The book can be readily tailored for a variety of courses spanning 30 to 45 lecture hours. Most of the material in the first eight chapters can be covered at a brisk pace in about 45 hours. The book can also be used for a 30-lecture-hour course by covering only analog material (Chapters 1, 2, 4, 6, 7, and possibly selected topics in Chapter 8). Alternately, one can also select Chapters 1 to 5 for courses purely devoted to systems analysis or transform techniques. To treat continuous- and discrete-time systems by using an integrated (or parallel) approach, the appropriate sequence of Chapters is 1, 2, 3, 4, 5, 6, 7, and 8. For a sequential approach, where the continuous-time analysis is followed by discrete-time analysis, the proper chapter sequence is 1, 2, 4, 6, 7, 8, 3, 5, and possibly 9 (depending on the time availability).
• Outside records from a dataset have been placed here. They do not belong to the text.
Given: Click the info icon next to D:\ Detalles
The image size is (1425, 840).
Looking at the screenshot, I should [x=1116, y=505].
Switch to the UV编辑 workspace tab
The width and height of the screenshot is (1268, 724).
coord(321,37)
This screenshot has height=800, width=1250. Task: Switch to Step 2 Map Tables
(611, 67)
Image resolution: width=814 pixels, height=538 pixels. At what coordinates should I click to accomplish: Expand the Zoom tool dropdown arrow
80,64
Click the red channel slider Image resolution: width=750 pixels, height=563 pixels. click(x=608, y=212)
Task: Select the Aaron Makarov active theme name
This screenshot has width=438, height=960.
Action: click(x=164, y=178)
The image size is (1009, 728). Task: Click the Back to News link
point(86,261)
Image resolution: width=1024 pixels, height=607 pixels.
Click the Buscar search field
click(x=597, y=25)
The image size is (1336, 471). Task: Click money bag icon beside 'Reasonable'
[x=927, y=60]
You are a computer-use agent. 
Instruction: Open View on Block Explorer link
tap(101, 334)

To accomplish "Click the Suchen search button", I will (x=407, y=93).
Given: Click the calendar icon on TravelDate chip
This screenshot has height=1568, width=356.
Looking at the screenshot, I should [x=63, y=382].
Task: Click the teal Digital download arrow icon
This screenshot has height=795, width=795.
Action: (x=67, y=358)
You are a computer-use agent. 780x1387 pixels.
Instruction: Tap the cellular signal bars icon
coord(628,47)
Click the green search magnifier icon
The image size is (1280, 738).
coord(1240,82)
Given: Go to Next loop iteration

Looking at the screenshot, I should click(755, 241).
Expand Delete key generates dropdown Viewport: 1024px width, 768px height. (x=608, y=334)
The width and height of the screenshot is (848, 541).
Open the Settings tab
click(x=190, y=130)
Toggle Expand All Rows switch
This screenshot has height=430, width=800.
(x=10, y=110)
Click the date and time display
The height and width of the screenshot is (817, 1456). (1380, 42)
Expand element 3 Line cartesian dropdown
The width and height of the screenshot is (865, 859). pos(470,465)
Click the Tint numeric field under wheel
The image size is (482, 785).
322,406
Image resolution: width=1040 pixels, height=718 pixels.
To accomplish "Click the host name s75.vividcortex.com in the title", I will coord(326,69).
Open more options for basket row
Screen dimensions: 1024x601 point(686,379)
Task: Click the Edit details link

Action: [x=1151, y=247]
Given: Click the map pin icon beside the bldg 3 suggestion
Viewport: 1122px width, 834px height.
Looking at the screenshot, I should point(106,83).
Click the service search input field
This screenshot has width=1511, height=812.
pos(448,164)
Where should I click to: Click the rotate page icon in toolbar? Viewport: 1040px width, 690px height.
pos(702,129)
Logically, the Fourier transform should precede the Laplace transform. I have used such an approach in the companion volume, Signal Processing and Linear Systems (Oxford, 1998). However, a sizable number of instructors feel that it is easier for students to learn Fourier after Laplace. Such an approach has an appeal because of the gradual progression of difficulty, in the sense that the relatively more difficult concepts of Fourier are treated after the simpler area of Laplace.
This book is written to accommodate that viewpoint. For those who wish to see Fourier before Laplace, there is Signal Processing and Linear Systems. This second edition, which closely follows the organization of the first edition, has been refined by incorporating suggestions and changes provided by various reviewers. The added topics include Bode plots, use of digital filters in an impulse-invariance method of designing analog systems, convergence of infinite series, bandpass systems, group and phase delay, and Fourier applications to communication systems. A significant and sizable addition in the area of MATLAB® (a registered trademark of The Math Works, Inc.) has been provided by Dr. Roger Green of North Dakota State University. Dr. Green discusses his contribution at the conclusion of this preface.
MATLAB is a sophisticated language that serves as a powerful tool to better understand a myriad of topics, including control theory, filter design, and, of course, linear systems and signals. MATLAB’s flexible programming structure promotes rapid development and analysis. Outstanding visualization capabilities provide unique insight into system behavior and signal character. By exploring concepts with MATLAB, you will substantially increase your comfort with and understanding of course topics. As with any language, learning MATLAB is incremental and requires practice. This book provides two levels of exposure to MATLAB. First, short computer examples are interspersed throughout the text to reinforce concepts and perform various computations. These examples utilize standard MATLAB functions as well as functions from the control system, signal processing, and symbolic math toolboxes. MATLAB has many more toolboxes available, but these three are commonly available in many engineering departments. A second and deeper level of exposure to MATLAB is achieved by concluding each chapter with a separate MATLAB session. Taken together, these eleven sessions provide a self-contained introduction to the MATLAB environment that allows even novice users to quickly gain MATLAB proficiency and competence. These sessions provide detailed instruction on how to use MATLAB to solve problems in linear systems and signals. Except for the very last chapter, special care has been taken to avoid the use of toolbox functions in the MATLAB sessions. Rather, readers are shown the process of developing their own code. In this way, those readers without toolbox access are not at a disadvantage.